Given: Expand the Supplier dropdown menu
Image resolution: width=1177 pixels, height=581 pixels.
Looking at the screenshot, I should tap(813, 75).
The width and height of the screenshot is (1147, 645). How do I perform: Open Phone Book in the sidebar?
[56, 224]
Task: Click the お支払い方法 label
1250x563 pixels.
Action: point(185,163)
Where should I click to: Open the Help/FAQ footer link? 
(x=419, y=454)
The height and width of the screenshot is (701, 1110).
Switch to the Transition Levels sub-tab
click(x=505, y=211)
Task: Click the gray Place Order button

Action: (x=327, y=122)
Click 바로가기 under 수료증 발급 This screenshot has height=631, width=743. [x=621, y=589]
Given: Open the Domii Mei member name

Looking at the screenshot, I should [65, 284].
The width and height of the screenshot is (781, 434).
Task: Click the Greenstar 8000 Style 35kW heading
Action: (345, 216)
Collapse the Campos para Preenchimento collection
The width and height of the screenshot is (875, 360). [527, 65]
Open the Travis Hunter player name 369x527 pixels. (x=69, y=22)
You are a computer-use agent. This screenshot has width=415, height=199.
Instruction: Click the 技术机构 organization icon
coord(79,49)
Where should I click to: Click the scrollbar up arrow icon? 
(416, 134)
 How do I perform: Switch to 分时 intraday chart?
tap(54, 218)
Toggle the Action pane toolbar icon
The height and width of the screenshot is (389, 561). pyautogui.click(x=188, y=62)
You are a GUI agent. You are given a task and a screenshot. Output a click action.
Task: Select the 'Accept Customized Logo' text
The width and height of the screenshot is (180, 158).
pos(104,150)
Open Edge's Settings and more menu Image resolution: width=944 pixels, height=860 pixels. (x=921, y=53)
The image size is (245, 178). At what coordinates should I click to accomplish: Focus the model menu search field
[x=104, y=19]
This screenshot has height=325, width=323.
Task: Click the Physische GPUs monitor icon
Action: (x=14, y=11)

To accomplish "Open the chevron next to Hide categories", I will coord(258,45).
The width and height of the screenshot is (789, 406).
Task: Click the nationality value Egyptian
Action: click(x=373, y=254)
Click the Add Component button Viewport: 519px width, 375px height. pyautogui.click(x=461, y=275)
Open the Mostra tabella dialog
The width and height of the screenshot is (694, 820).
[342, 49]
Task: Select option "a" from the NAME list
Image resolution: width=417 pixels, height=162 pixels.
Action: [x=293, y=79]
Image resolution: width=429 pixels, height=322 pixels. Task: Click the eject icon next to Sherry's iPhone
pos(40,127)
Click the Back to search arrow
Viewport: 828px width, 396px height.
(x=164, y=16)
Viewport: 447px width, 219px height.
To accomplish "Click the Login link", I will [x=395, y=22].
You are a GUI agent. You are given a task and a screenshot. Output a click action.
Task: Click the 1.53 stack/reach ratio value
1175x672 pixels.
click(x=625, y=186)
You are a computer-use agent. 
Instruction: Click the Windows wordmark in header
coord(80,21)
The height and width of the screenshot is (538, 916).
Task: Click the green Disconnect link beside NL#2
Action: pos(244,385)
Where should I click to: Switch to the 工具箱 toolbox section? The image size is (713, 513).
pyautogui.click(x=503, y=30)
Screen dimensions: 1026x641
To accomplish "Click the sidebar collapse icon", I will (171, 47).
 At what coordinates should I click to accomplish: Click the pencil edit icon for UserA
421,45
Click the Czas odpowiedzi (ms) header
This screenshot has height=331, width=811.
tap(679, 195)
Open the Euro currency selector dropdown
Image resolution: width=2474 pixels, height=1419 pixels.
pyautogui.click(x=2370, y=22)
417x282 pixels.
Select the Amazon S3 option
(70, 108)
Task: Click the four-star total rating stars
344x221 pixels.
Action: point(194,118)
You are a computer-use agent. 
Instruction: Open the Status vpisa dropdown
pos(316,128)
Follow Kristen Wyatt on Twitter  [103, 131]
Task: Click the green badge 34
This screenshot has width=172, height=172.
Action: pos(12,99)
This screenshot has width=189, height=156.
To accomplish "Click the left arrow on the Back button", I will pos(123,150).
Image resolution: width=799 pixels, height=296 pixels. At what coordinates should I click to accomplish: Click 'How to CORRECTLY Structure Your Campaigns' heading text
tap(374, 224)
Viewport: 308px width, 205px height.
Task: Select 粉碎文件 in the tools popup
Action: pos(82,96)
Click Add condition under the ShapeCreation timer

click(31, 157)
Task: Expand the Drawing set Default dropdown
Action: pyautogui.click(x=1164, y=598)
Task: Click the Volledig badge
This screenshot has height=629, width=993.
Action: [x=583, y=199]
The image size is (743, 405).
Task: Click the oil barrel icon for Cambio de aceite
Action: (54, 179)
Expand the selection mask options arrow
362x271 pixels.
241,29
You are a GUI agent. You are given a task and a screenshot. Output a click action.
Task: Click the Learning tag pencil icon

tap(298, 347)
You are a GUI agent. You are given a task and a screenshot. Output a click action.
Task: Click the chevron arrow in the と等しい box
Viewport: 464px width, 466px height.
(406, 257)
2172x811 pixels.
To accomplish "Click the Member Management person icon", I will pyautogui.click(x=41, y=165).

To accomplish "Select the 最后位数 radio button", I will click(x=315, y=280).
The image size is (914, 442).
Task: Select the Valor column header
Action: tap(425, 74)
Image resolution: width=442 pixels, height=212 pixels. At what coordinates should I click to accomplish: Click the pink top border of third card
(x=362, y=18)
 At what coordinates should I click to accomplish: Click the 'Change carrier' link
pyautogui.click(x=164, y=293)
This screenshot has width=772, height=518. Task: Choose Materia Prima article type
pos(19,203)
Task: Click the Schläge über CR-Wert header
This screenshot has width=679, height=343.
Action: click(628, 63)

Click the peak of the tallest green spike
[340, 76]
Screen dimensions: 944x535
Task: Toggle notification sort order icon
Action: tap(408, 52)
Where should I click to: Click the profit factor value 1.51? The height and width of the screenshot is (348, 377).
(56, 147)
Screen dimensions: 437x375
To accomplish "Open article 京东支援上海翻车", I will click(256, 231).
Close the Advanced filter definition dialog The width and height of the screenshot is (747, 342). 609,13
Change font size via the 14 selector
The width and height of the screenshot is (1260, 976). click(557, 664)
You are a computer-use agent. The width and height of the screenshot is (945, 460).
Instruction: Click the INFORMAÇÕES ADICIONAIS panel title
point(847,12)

#####

--- EXERCISE DESCRIPTION ---
Would you retype all of the data exactly as shown?

--- TASK RESULT ---
Given: Expand the Supplier dropdown menu
Image resolution: width=1177 pixels, height=581 pixels.
Looking at the screenshot, I should tap(813, 75).
The width and height of the screenshot is (1147, 645). How do I perform: Open Phone Book in the sidebar?
[56, 224]
Task: Click the お支払い方法 label
1250x563 pixels.
Action: point(185,163)
Where should I click to: Open the Help/FAQ footer link? 
(x=419, y=454)
The height and width of the screenshot is (701, 1110).
Switch to the Transition Levels sub-tab
click(x=505, y=211)
Task: Click the gray Place Order button

Action: (x=327, y=122)
Click 바로가기 under 수료증 발급 This screenshot has height=631, width=743. [x=621, y=589]
Given: Open the Domii Mei member name

Looking at the screenshot, I should [65, 284].
The width and height of the screenshot is (781, 434).
Task: Click the Greenstar 8000 Style 35kW heading
Action: (345, 216)
Collapse the Campos para Preenchimento collection
The width and height of the screenshot is (875, 360). [527, 65]
Open the Travis Hunter player name 369x527 pixels. (x=69, y=22)
You are a computer-use agent. This screenshot has width=415, height=199.
Instruction: Click the 技术机构 organization icon
coord(79,49)
Where should I click to: Click the scrollbar up arrow icon? 
(416, 134)
 How do I perform: Switch to 分时 intraday chart?
tap(54, 218)
Toggle the Action pane toolbar icon
The height and width of the screenshot is (389, 561). pyautogui.click(x=188, y=62)
You are a GUI agent. You are given a task and a screenshot. Output a click action.
Task: Select the 'Accept Customized Logo' text
The width and height of the screenshot is (180, 158).
pos(104,150)
Open Edge's Settings and more menu Image resolution: width=944 pixels, height=860 pixels. (x=921, y=53)
The image size is (245, 178). At what coordinates should I click to accomplish: Focus the model menu search field
[x=104, y=19]
This screenshot has height=325, width=323.
Task: Click the Physische GPUs monitor icon
Action: (x=14, y=11)

To accomplish "Open the chevron next to Hide categories", I will coord(258,45).
The width and height of the screenshot is (789, 406).
Task: Click the nationality value Egyptian
Action: click(x=373, y=254)
Click the Add Component button Viewport: 519px width, 375px height. pyautogui.click(x=461, y=275)
Open the Mostra tabella dialog
The width and height of the screenshot is (694, 820).
[342, 49]
Task: Select option "a" from the NAME list
Image resolution: width=417 pixels, height=162 pixels.
Action: [x=293, y=79]
Image resolution: width=429 pixels, height=322 pixels. Task: Click the eject icon next to Sherry's iPhone
pos(40,127)
Click the Back to search arrow
Viewport: 828px width, 396px height.
(x=164, y=16)
Viewport: 447px width, 219px height.
To accomplish "Click the Login link", I will [x=395, y=22].
You are a GUI agent. You are given a task and a screenshot. Output a click action.
Task: Click the 1.53 stack/reach ratio value
1175x672 pixels.
click(x=625, y=186)
You are a computer-use agent. 
Instruction: Click the Windows wordmark in header
coord(80,21)
The height and width of the screenshot is (538, 916).
Task: Click the green Disconnect link beside NL#2
Action: pos(244,385)
Where should I click to: Switch to the 工具箱 toolbox section? The image size is (713, 513).
pyautogui.click(x=503, y=30)
Screen dimensions: 1026x641
To accomplish "Click the sidebar collapse icon", I will (171, 47).
 At what coordinates should I click to accomplish: Click the pencil edit icon for UserA
421,45
Click the Czas odpowiedzi (ms) header
This screenshot has height=331, width=811.
tap(679, 195)
Open the Euro currency selector dropdown
Image resolution: width=2474 pixels, height=1419 pixels.
pyautogui.click(x=2370, y=22)
417x282 pixels.
Select the Amazon S3 option
(70, 108)
Task: Click the four-star total rating stars
344x221 pixels.
Action: point(194,118)
You are a computer-use agent. 
Instruction: Open the Status vpisa dropdown
pos(316,128)
Follow Kristen Wyatt on Twitter  [103, 131]
Task: Click the green badge 34
This screenshot has width=172, height=172.
Action: pos(12,99)
This screenshot has width=189, height=156.
To accomplish "Click the left arrow on the Back button", I will pos(123,150).
Image resolution: width=799 pixels, height=296 pixels. At what coordinates should I click to accomplish: Click 'How to CORRECTLY Structure Your Campaigns' heading text
tap(374, 224)
Viewport: 308px width, 205px height.
Task: Select 粉碎文件 in the tools popup
Action: pos(82,96)
Click Add condition under the ShapeCreation timer

click(31, 157)
Task: Expand the Drawing set Default dropdown
Action: pyautogui.click(x=1164, y=598)
Task: Click the Volledig badge
This screenshot has height=629, width=993.
Action: [x=583, y=199]
The image size is (743, 405).
Task: Click the oil barrel icon for Cambio de aceite
Action: (54, 179)
Expand the selection mask options arrow
362x271 pixels.
241,29
You are a GUI agent. You are given a task and a screenshot. Output a click action.
Task: Click the Learning tag pencil icon

tap(298, 347)
You are a GUI agent. You are given a task and a screenshot. Output a click action.
Task: Click the chevron arrow in the と等しい box
Viewport: 464px width, 466px height.
(406, 257)
2172x811 pixels.
To accomplish "Click the Member Management person icon", I will pyautogui.click(x=41, y=165).

To accomplish "Select the 最后位数 radio button", I will click(x=315, y=280).
The image size is (914, 442).
Task: Select the Valor column header
Action: tap(425, 74)
Image resolution: width=442 pixels, height=212 pixels. At what coordinates should I click to accomplish: Click the pink top border of third card
(x=362, y=18)
 At what coordinates should I click to accomplish: Click the 'Change carrier' link
pyautogui.click(x=164, y=293)
This screenshot has width=772, height=518. Task: Choose Materia Prima article type
pos(19,203)
Task: Click the Schläge über CR-Wert header
This screenshot has width=679, height=343.
Action: click(628, 63)

Click the peak of the tallest green spike
[340, 76]
Screen dimensions: 944x535
Task: Toggle notification sort order icon
Action: tap(408, 52)
Where should I click to: Click the profit factor value 1.51? The height and width of the screenshot is (348, 377).
(56, 147)
Screen dimensions: 437x375
To accomplish "Open article 京东支援上海翻车", I will click(256, 231).
Close the Advanced filter definition dialog The width and height of the screenshot is (747, 342). 609,13
Change font size via the 14 selector
The width and height of the screenshot is (1260, 976). click(557, 664)
You are a computer-use agent. The width and height of the screenshot is (945, 460).
Instruction: Click the INFORMAÇÕES ADICIONAIS panel title
point(847,12)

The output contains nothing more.